Possibile reazione negativa del mercato
Non c’è il rischio che le banche d’affari e i fondi ci dicano “sorry, no money for wars”? Scenario estremo, capiamoci. Ma non è escluso che accada su pressione proprio di quella miriade di piccoli investitori che alimentano i capitali dei mercati finanziari. Un effetto boomerang dopo decenni di finto-pacifismo profuso a piene mani dagli stessi governi e partiti, che oggi si rivelerebbero “guerrafondai” agli occhi di gran parte del loro elettorato.
Anche perché abbiamo escluso sinora le emissioni di Eurobond a favore della crescita. Sarà molto difficile spiegare ai cittadini europei, anzitutto, che il debito comune andrebbe bene per finanziare il riarmo, mentre quando c’era e ci sarà di sostenere la crescita economica non si può avere. I tedeschi metterebbero in croce i loro rappresentanti: perché avallare l’irresponsabilità fiscale dopo averla rifiutata per anni in relazione a possibili politiche di sostegno al Pil europeo?
Eurobond di guerra avallo a debito comune su tutte le spese
Un eventuale “ja” agli Eurobond per la difesa spalancherebbe le porte alle emissioni di debito comune per ogni altro capitolo di spesa.
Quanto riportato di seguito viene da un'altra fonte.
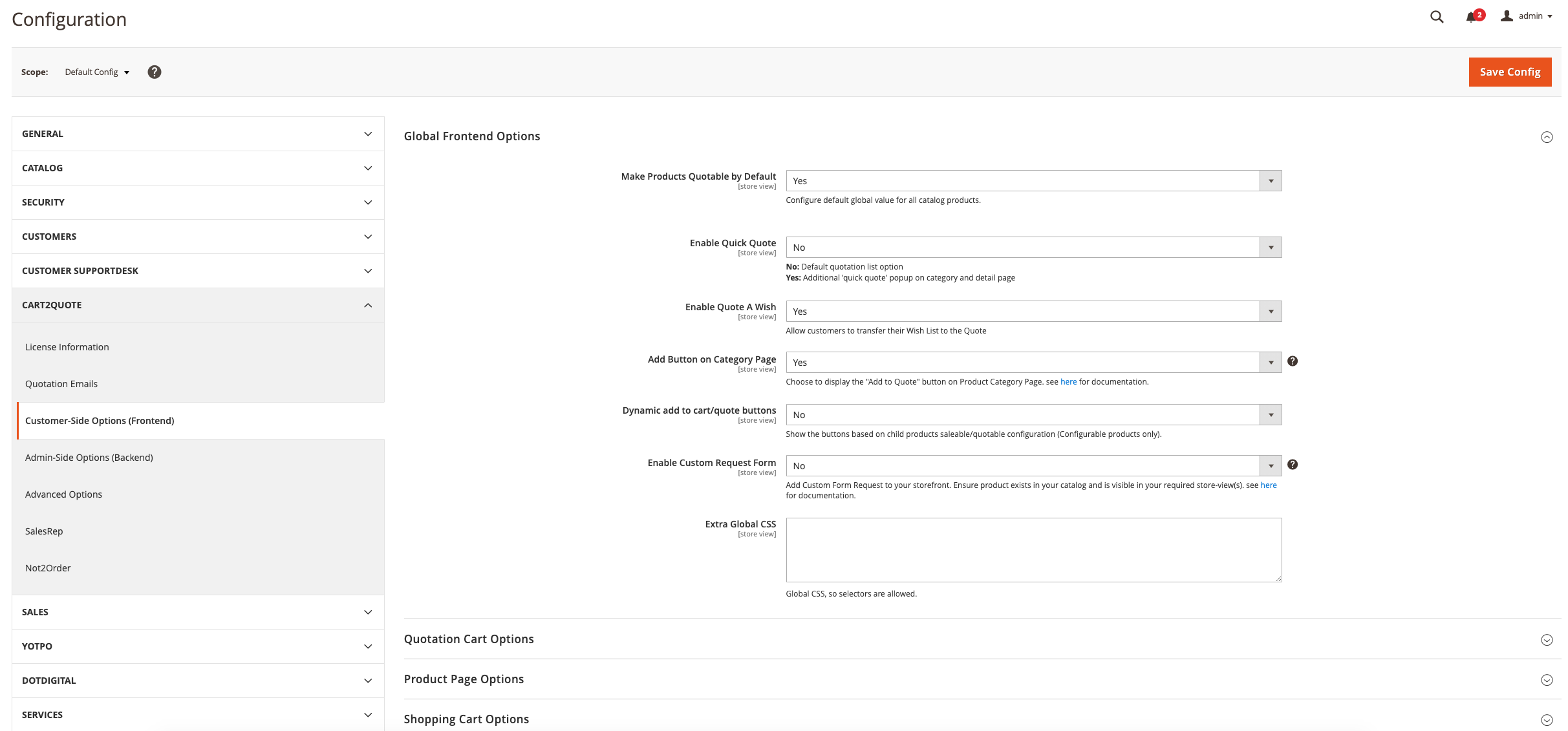Open the admin search
Viewport: 1568px width, 731px height.
point(1436,16)
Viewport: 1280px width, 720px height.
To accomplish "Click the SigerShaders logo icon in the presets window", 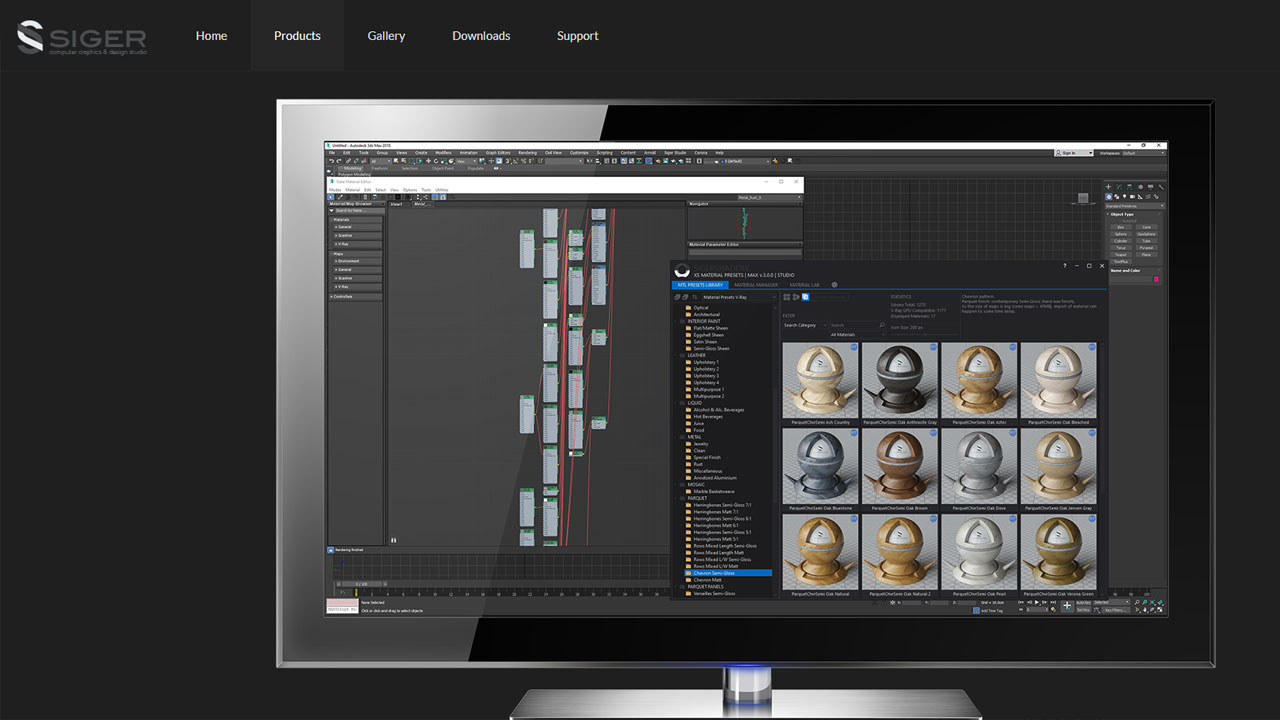I will coord(682,270).
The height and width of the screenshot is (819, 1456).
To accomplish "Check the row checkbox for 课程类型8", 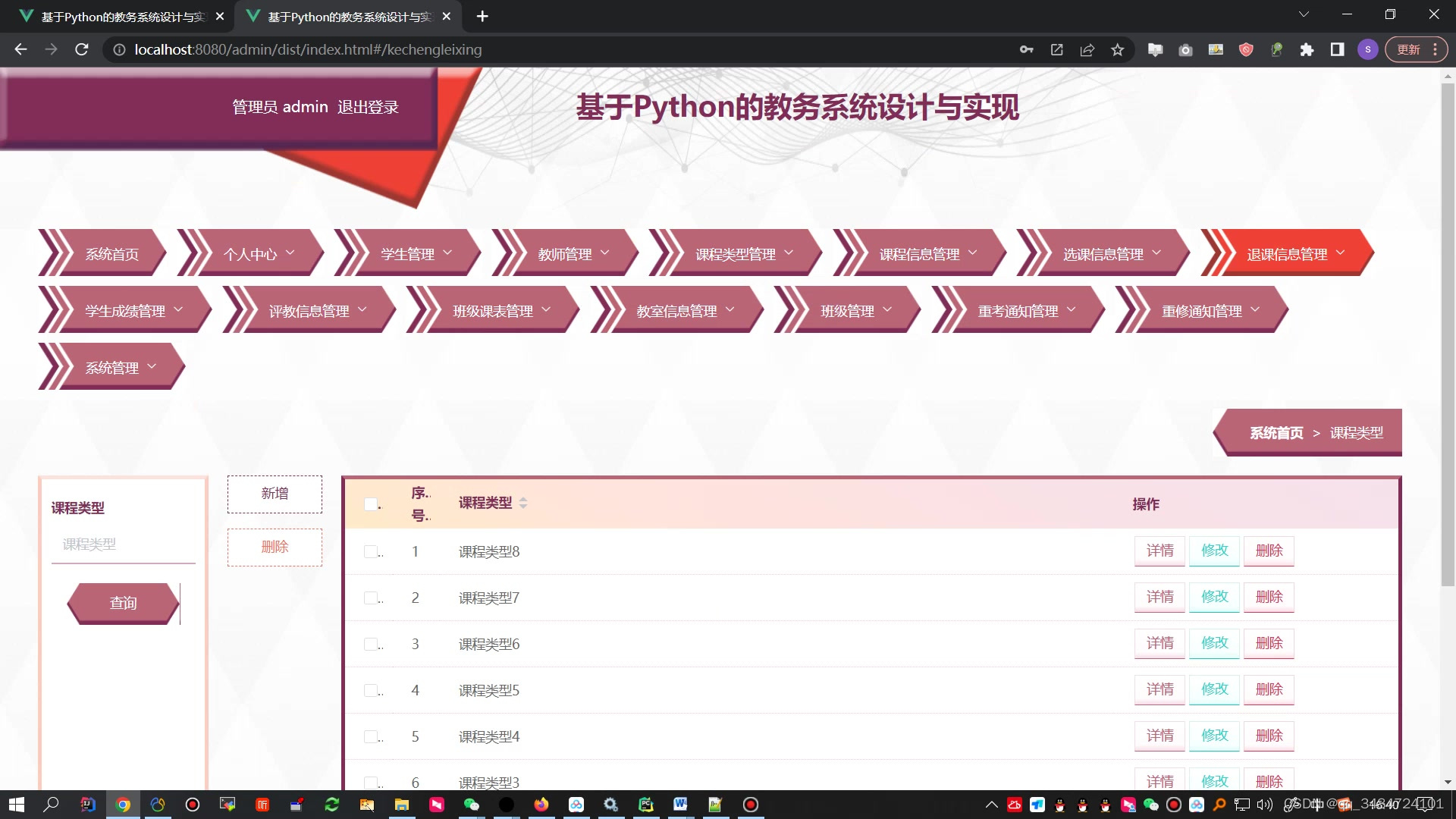I will [369, 551].
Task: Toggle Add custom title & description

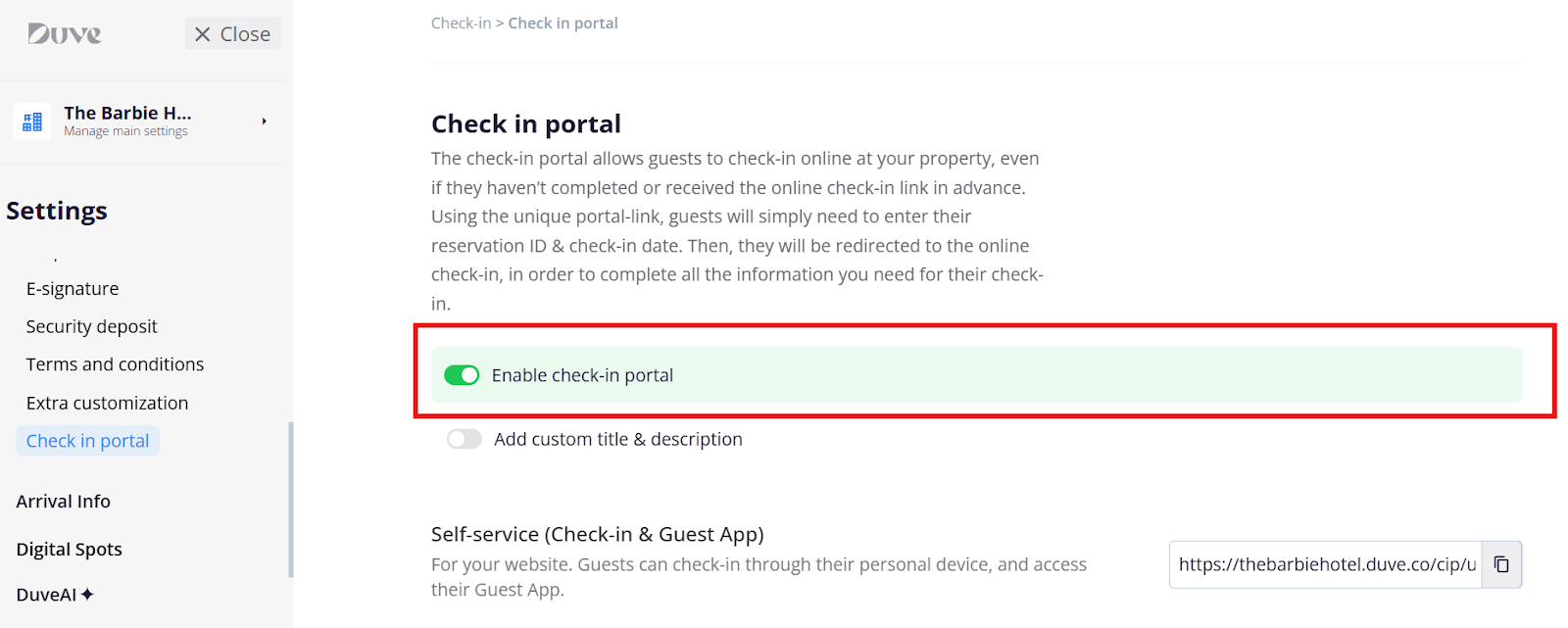Action: point(465,439)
Ecco spiegata l’opposizione di Berlino anche dinnanzi alla necessità impellente di reagire alla minaccia russa. Diversamente, si aprirebbero i rubinetti comunitari senza più la possibilità di richiuderli. Parte delle spese ad oggi caricate sui bilanci nazionali sarebbe trasferita in capo a una fantomatica entità sovranazionale garantita dai contribuenti del Nord Europa per via dei migliori rating. Chissà, magari prima o poi avverrà. Ma occorrerà forse prima vedere scorrazzare i carri armati russi verso altre mete del Vecchio Continente.